Clooney brushed off a bouncer's offer to clear him a path through the crush of top White House figures (including Laura Bush's chief of staff, Andrea Ball, and former press secretary Ari Fleischer), network news stars (NBC's Campbell Brown and Norah O'Donnell) and political names (former senator and "Law and Order" star Fred Thompson and Democratic Party chief Terry McAuliffe).
The debut episode of the series, which HBO describes as a "collision of fact and fiction," focuses on Democrat operative James Carville's decision -- over the vehement objections of his very Republican wife, Mary Matalin -- to play debate coach for presidential candidate Howard Dean.
"I like Dean," Clooney tells PEOPLE. "His being on the show was a one-time thing. We're not focusing on a candidate. I'm an old liberal. But the whole point of this is to show both sides. That's why we have Mary and Stuart Stevens (another Republican strategist). We want to make sure we have all sides."
The show hasn't been without controversy. The Senate's Rules and Ethics Committee sent a letter to staff members last week saying the filming of the show inside the Capitol violates rules against using the space for commercial purposes.

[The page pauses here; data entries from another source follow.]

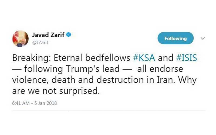Click the blue verified badge
216x135 pixels.
69,35
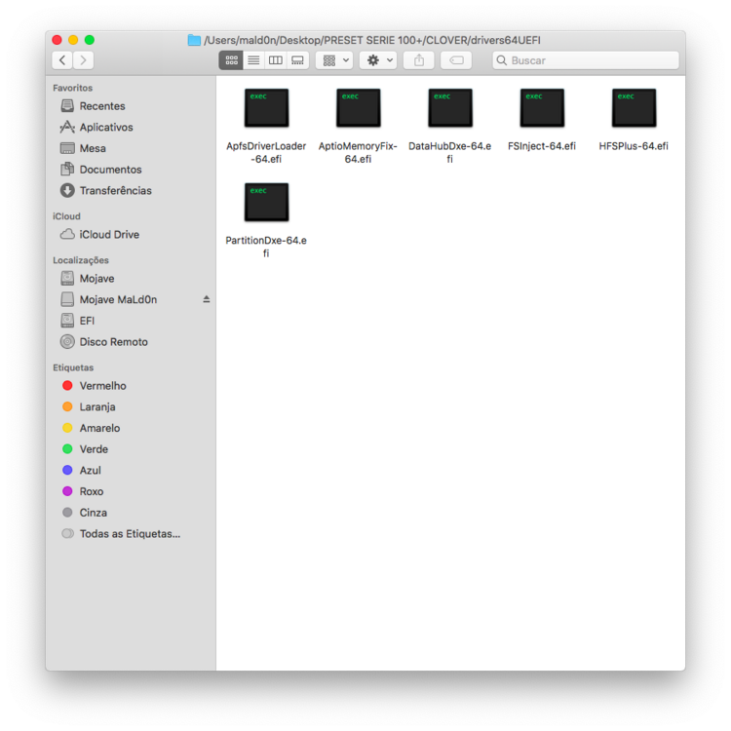731x731 pixels.
Task: Open iCloud Drive in the sidebar
Action: coord(108,235)
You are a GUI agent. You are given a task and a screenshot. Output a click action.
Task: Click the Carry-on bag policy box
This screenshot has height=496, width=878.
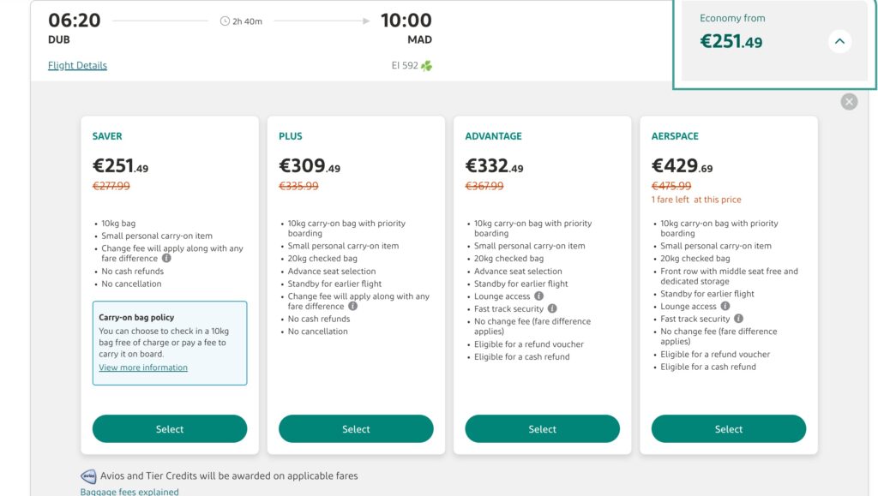pyautogui.click(x=170, y=343)
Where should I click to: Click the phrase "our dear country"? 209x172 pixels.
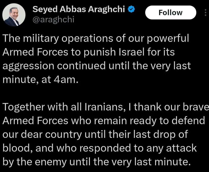pos(42,135)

Still, "K Street" has already made news on the presidential campaign trail. One of Dean's best lines in a recent Democratic debate was spoon-fed by Carville: "If the percentage of minorities that's in your state has anything to do with how you connect with African-American voters, then Trent Lott would be Martin Luther King," quipped Dean.
"It was a brave thing for Dean to do, and that's what we want the show to be about -- the really human moments in politics that people don't often get to see," said a proud Clooney.